▶

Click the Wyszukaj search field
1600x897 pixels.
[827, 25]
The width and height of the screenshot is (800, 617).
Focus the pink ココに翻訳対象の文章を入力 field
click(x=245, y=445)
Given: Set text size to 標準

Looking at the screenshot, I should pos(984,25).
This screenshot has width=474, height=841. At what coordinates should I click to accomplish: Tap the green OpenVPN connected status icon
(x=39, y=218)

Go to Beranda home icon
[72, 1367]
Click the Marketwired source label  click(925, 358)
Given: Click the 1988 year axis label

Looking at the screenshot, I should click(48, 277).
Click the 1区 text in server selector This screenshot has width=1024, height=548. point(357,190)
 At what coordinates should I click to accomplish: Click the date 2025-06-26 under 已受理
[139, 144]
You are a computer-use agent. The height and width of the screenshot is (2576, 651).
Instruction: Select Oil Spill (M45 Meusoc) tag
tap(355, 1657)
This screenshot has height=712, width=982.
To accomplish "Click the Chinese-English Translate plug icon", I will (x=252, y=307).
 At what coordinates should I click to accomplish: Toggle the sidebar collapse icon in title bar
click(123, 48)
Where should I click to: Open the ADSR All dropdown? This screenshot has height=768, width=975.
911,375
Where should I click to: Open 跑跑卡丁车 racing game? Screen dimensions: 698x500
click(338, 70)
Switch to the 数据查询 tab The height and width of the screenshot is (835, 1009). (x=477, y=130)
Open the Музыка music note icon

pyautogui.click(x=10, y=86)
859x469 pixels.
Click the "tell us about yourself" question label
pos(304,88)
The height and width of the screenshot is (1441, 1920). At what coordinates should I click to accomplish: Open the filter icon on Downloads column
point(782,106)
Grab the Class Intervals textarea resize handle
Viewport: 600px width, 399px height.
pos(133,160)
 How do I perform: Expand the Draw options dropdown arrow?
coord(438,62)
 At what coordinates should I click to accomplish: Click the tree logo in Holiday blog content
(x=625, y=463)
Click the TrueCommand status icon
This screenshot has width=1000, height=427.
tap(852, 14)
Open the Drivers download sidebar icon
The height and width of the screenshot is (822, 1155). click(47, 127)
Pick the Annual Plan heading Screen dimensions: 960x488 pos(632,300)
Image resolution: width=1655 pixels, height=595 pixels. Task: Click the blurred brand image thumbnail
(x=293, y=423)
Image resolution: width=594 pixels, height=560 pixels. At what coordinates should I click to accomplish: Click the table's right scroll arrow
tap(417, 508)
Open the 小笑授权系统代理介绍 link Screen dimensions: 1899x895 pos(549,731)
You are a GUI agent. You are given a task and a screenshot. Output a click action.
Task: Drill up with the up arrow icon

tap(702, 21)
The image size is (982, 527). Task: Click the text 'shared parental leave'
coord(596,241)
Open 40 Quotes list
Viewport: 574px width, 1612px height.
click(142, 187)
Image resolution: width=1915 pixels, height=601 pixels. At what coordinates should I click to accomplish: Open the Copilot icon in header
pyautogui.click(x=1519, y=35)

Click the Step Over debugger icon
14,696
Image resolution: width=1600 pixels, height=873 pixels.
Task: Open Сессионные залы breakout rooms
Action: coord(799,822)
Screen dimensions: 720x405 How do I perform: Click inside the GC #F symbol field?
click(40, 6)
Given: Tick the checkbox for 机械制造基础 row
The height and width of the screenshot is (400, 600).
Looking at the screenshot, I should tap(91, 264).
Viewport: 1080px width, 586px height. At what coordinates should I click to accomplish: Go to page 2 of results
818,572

◀

> WHAT TO PRODUCE
Reproduce, line for line, the material, starting at its first line, and end once the line holding "Click the 1区" has been output.

> TASK RESULT
Click the Wyszukaj search field
1600x897 pixels.
[827, 25]
The width and height of the screenshot is (800, 617).
Focus the pink ココに翻訳対象の文章を入力 field
click(x=245, y=445)
Given: Set text size to 標準

Looking at the screenshot, I should pos(984,25).
This screenshot has width=474, height=841. At what coordinates should I click to accomplish: Tap the green OpenVPN connected status icon
(x=39, y=218)

Go to Beranda home icon
[72, 1367]
Click the Marketwired source label  click(925, 358)
Given: Click the 1988 year axis label

Looking at the screenshot, I should click(48, 277).
Click the 1区 text in server selector This screenshot has width=1024, height=548. point(357,190)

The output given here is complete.